Das Andenken an die Opfer des faschistischen Terrors in den Herzen der Menschen weiterleben zu lassen und die Geschichte von Buchenwald, so wie sie gewesen ist, zu bewahren, sei sein Wunsch und seine Bitte an die nachfolgenden Generationen. Das Gelöbnis der Enkel anlässlich des sechzigsten Jahrestages der Selbstbefreiung und das Abschlussdokument des Internationalen Jugendtreffens von 2008 böten dazu beste Voraussetzungen. Der Schwur von Buchenwald behalte aktuelle Berechtigung bis zu seiner tatsächlichen Erfüllung. Mit Auszügen aus „Nummer 58866 Judenkönig“, gelesen von Elke Pudszuhn, wurde des deutschen Kommunisten, jüdischen Antifaschisten, Spanienkämpfers und Häftling in den KZ Auschwitz und Buchenwald, Kurt Julius Goldstein, gedacht. Zeitgleich erhielt in Berlin Marzahn-Hellersdorf der Abschnitt eines neuen Parks seinen Namen, was großem Beifall in Buchenwald fand. Der polnische KZ-Überlebende Mordichei Weinryb sprach emotional stark beeindruckt von seinem Erleben in Buchenwald und davon, dass deutsche Buchenwalder im Lager durch ihre Solidarität die Ehre ihres Volkes verteidigt hätten.

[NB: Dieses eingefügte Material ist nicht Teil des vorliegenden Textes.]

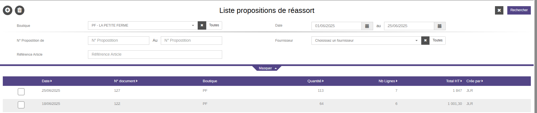The width and height of the screenshot is (537, 113).
Task: Sort by N° document column header
Action: (x=125, y=81)
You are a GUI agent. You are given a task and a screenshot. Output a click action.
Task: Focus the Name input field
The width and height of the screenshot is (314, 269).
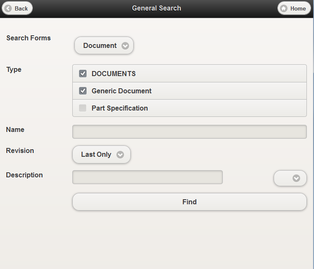(x=189, y=132)
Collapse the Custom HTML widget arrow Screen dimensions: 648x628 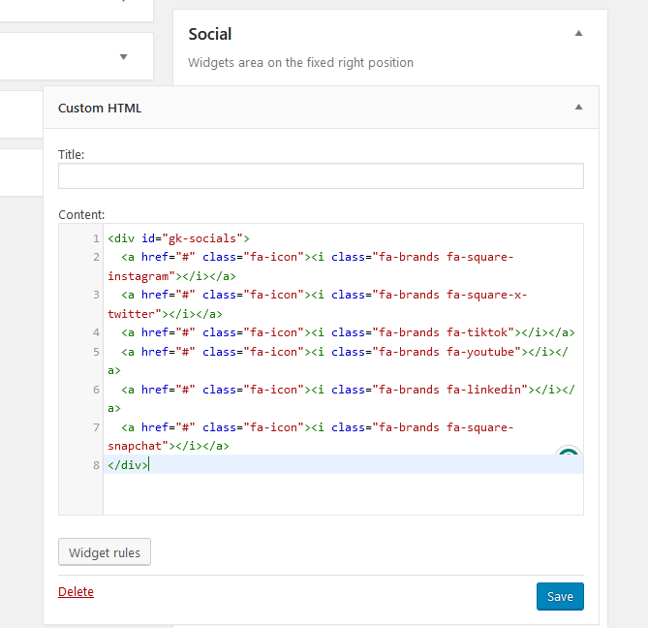point(578,108)
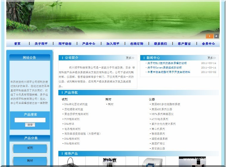This screenshot has height=167, width=226.
Task: Open the 首页 home menu item
Action: [17, 44]
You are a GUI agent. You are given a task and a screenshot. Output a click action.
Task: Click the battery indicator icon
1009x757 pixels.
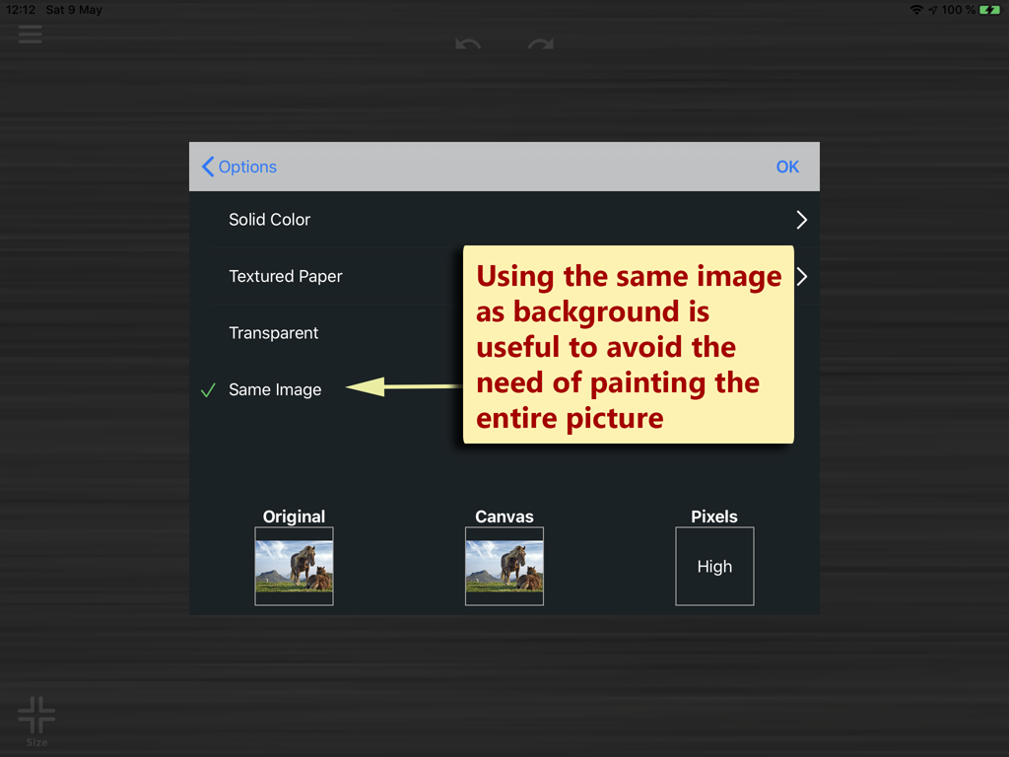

Trotz seines hohen Alters hatte er darauf bestanden, im Kinosaal zu sprechen und die noch immer nicht umgesetzte Forderung: Nie wieder Faschismus! Nie wieder Krieg! als eine dringend aktuelle zu erheben. Wolfgang Wegmann aus Wuppertal sprach erschüttert von dem, was er über seinen Großvater, Antifaschist und Buchenwalder, in Erfahrung gebracht hatte. Er werde sich weiter engagieren und nicht aufhören, die Wahrheit über das Verbrecherische des Faschismus zu verbreiten. In diesem würdigen Rahmen stellte Heinz Koch, Historiker und langjähriges Mitglied in der LAG, sein gemeinsam mit Udo Wohlfeld rechtzeitig zum 65. Jahrestag der Selbstbefreiung fertig gestelltes Buch „Das deutsche Buchenwaldkomitee. Die Periode 1945 bis 1958“ vor. Der Vorsitzende der VVN-BdA, Heinrich Fink, betonte, die Stafette müsse in die Verantwortung der nächsten Generation gegeben werden, denn „unser Kampf gegen den Neofaschismus ist nur von den Enkeln fortzuführen.“ In diesem Sinne fand bereits am 10. April in Weimar ein von Enkelkindern ehemaliger Buchenwalder initiiertes internationales Treffen „Third Generation Buchenwald“ statt.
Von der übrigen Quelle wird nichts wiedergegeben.